Copy exactly the stretch of lines from the one holding "This screenshot has" through the last line of the data below, inclusive. Leave out pictures.

· · · · ·

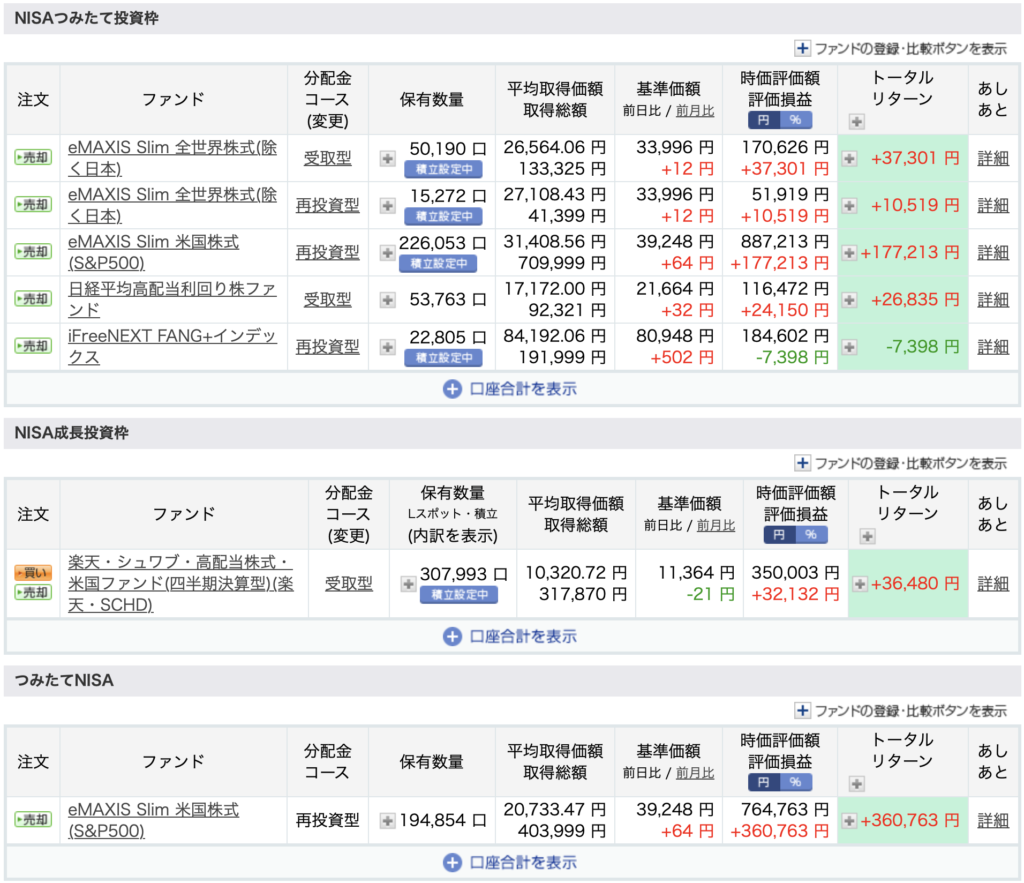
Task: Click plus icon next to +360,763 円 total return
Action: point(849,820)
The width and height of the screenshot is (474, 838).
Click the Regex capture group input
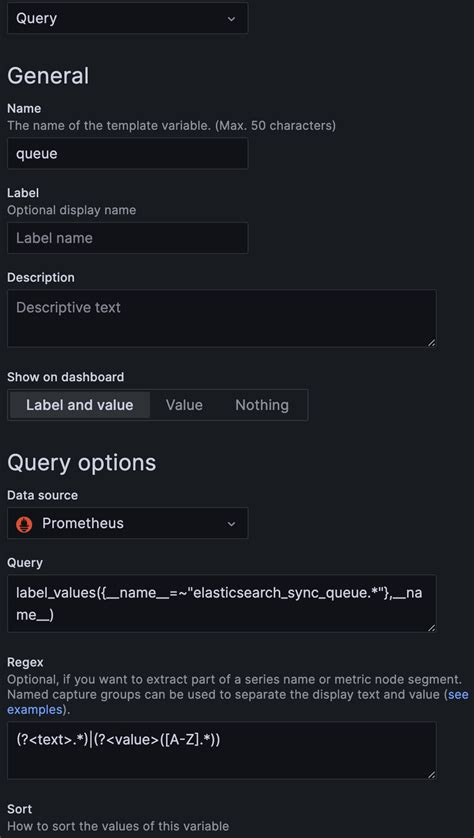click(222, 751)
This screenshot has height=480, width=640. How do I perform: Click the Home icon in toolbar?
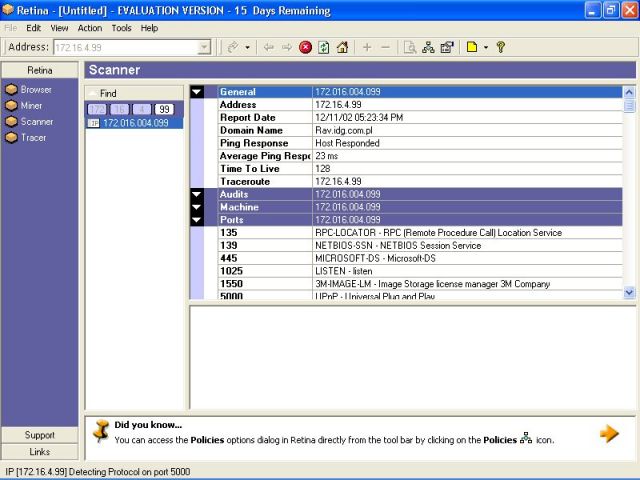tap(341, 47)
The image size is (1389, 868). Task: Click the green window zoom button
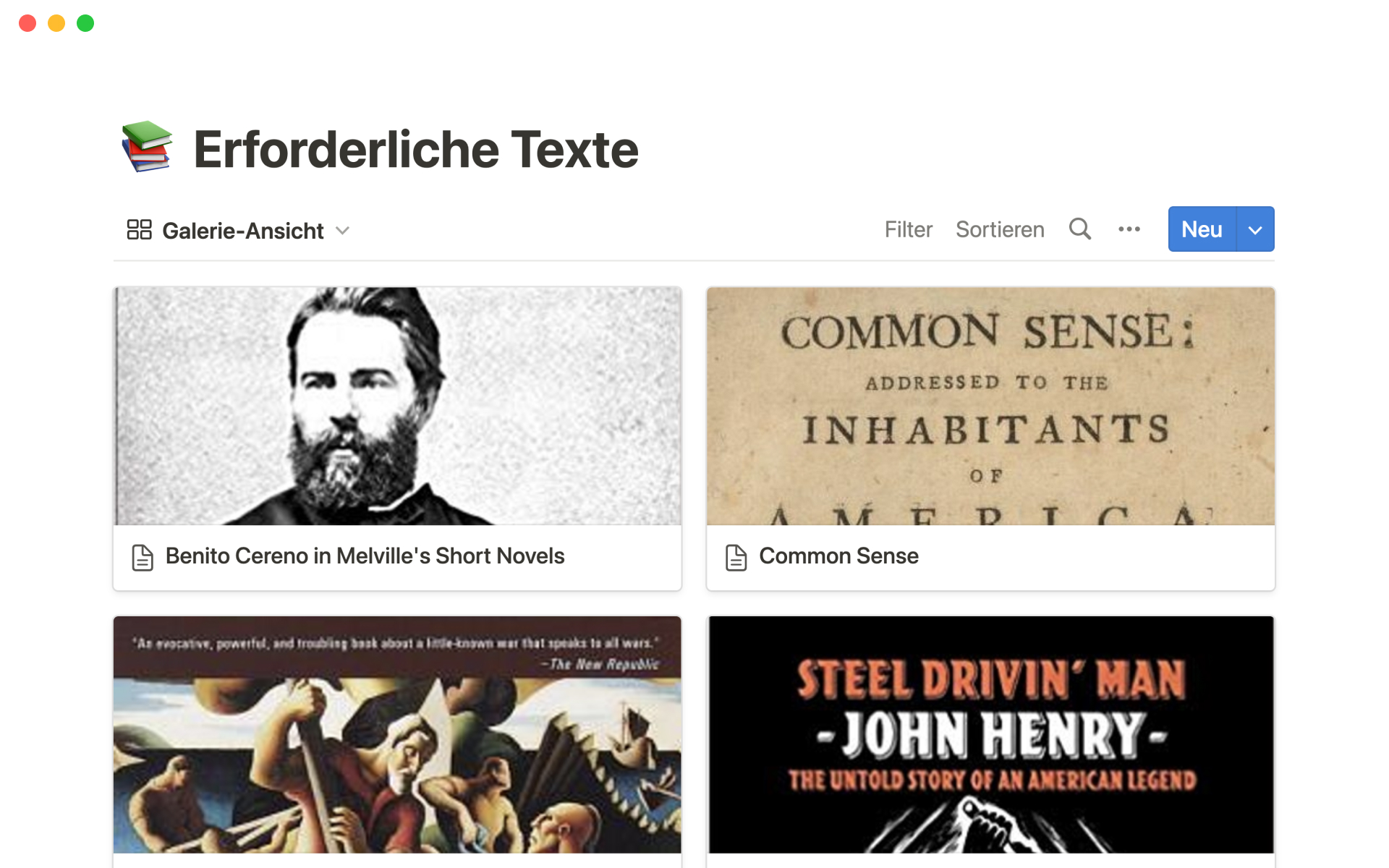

· · · · ·

TASK RESULT »
This screenshot has height=480, width=640. How do I perform: Click the Home icon in toolbar?
tap(341, 47)
The image size is (1389, 868). Task: Click the green window zoom button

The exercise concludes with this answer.